This is a complete shot in the dark. W/o plenty of more information to go on, no one could diagnose this completely. But I'm wondering if there's any bright ideas out there I can investigate.

We have 6 web servers, all which host a UI and an API. The UI always calls the API.

We have a simple login procedure, where we take a huge randomized hash (way beyond infinitesimal chance it could be repeated), store it for that user, then return the hash cookie. We also check to make sure the has isn't currently in use, though to be honest, it probably would never matter. The hashed cookie is then compared on each call (through the UI to the API).

This has been going fine for years. About a month ago, people reported logging in and seeing other people's information. Completely. As if they were logged in as that person. That person could be across the country, with a different service provider, etc. Between 3 senior devs we can find no way that the user could log into the wrong account with our code, or that they both could have the same ses id. However, it does appear that both users are logged into the system at about the same time.
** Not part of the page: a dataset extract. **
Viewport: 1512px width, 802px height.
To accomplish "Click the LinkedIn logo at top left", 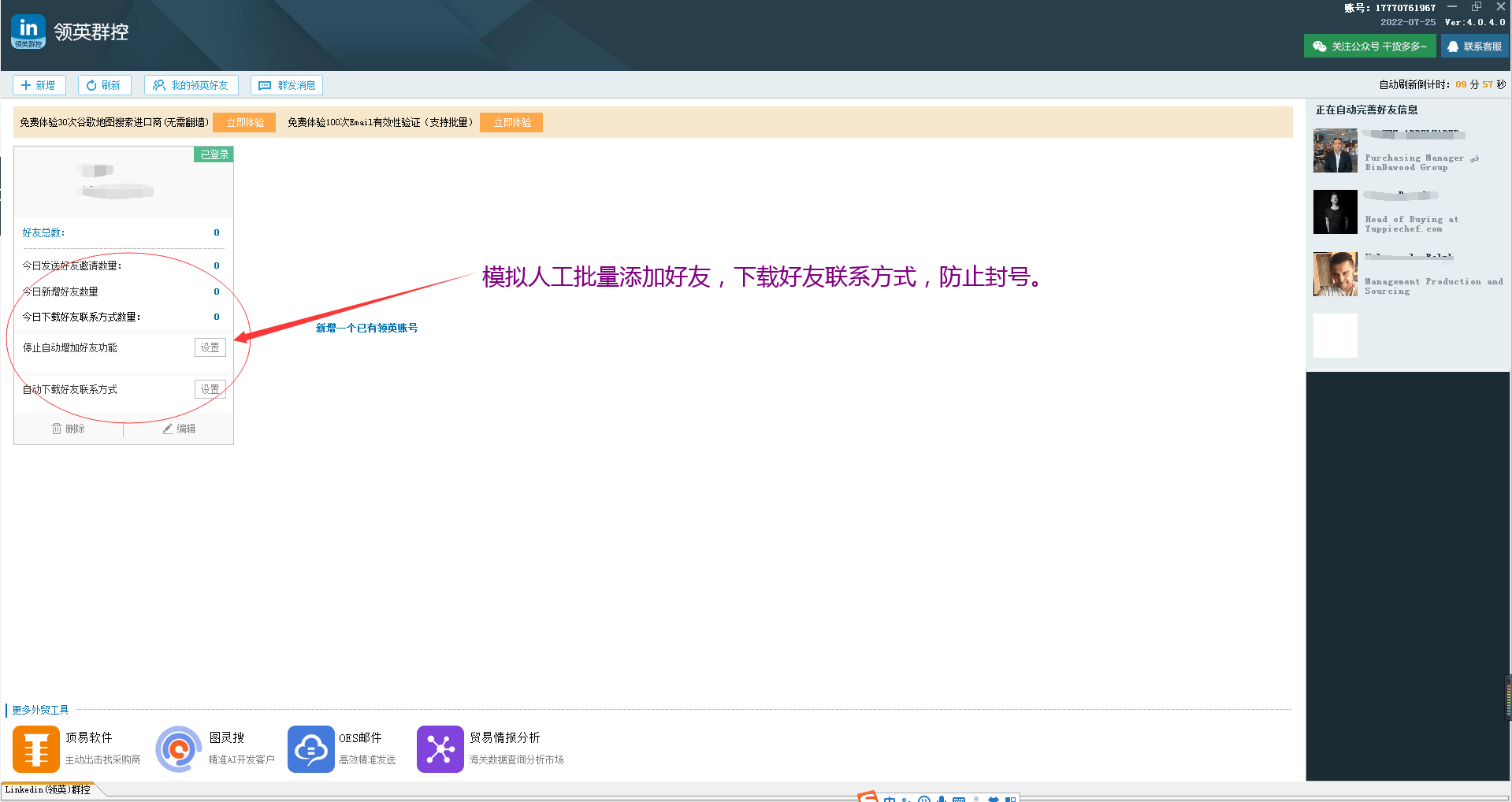I will point(27,31).
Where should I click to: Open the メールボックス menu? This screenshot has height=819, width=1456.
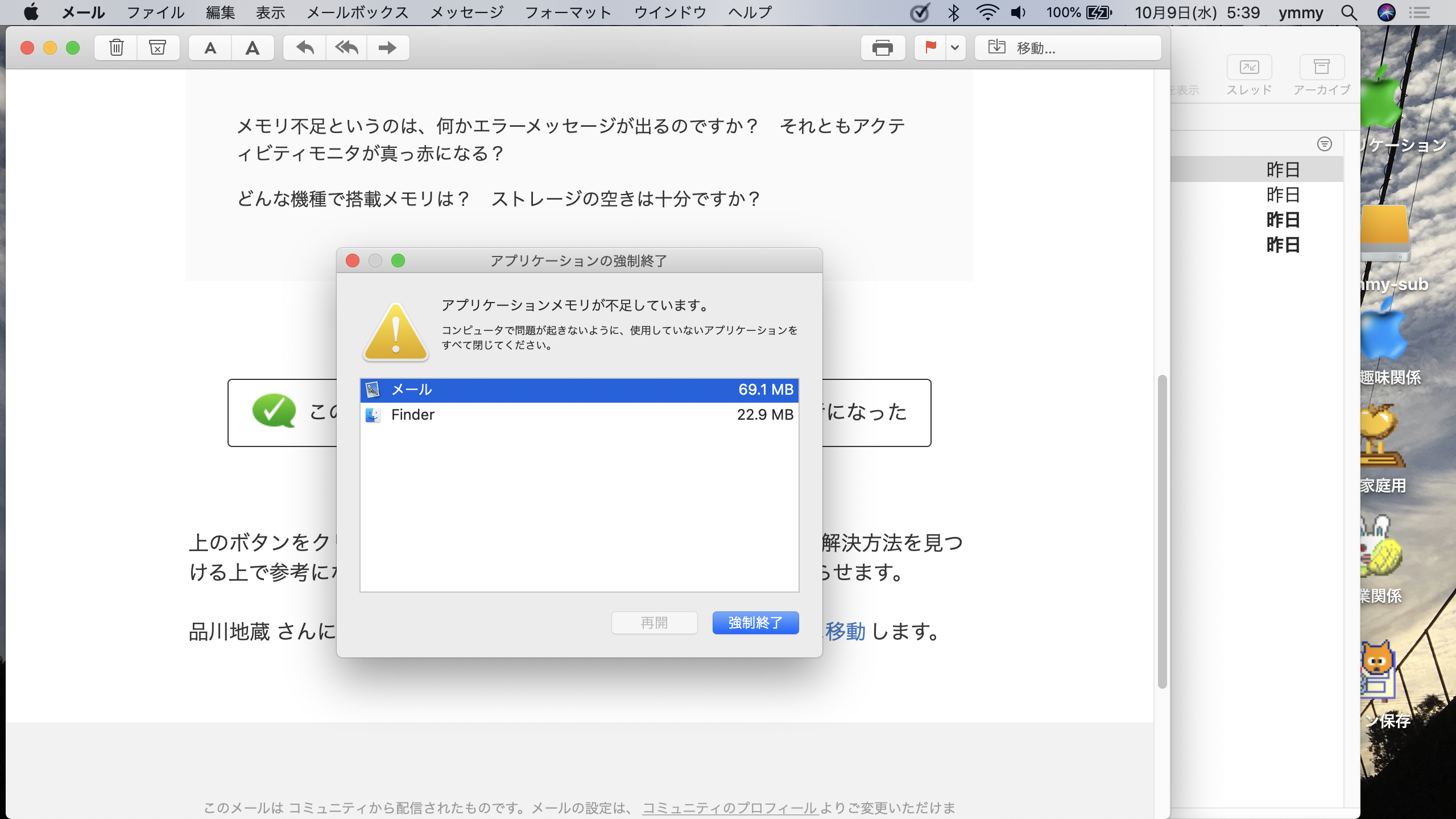tap(357, 13)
We can never reproduce, and it's only happened a few times, but data security is extremely important. We've seen screenshots, but have never gotten to a problem before it resolved itself. Users report typically logging in and out a few times and it's fine. That's also important to note. We've had users login and log out several times, even reboot, and they'd still get into someone else's account.

We have been having some hardware issues, with spikes in return times and NIC problems, and we aren't very happy with our server administration lately.

Other details
- we use REDIS, but it's not used in any of the login processes
- we have a cron which clears out old SES's
- when the user logs out, their SES clears with it on their end
- the original user has logged in at various times before the offending(ed) user, usually within an hour but not at the exact same time

Any bright ideas out there for things to test? Is there any way possible that the API is getting "confused" because of a networking issue, and sending back the wrong information?

Thanks for throwing any ideas out there.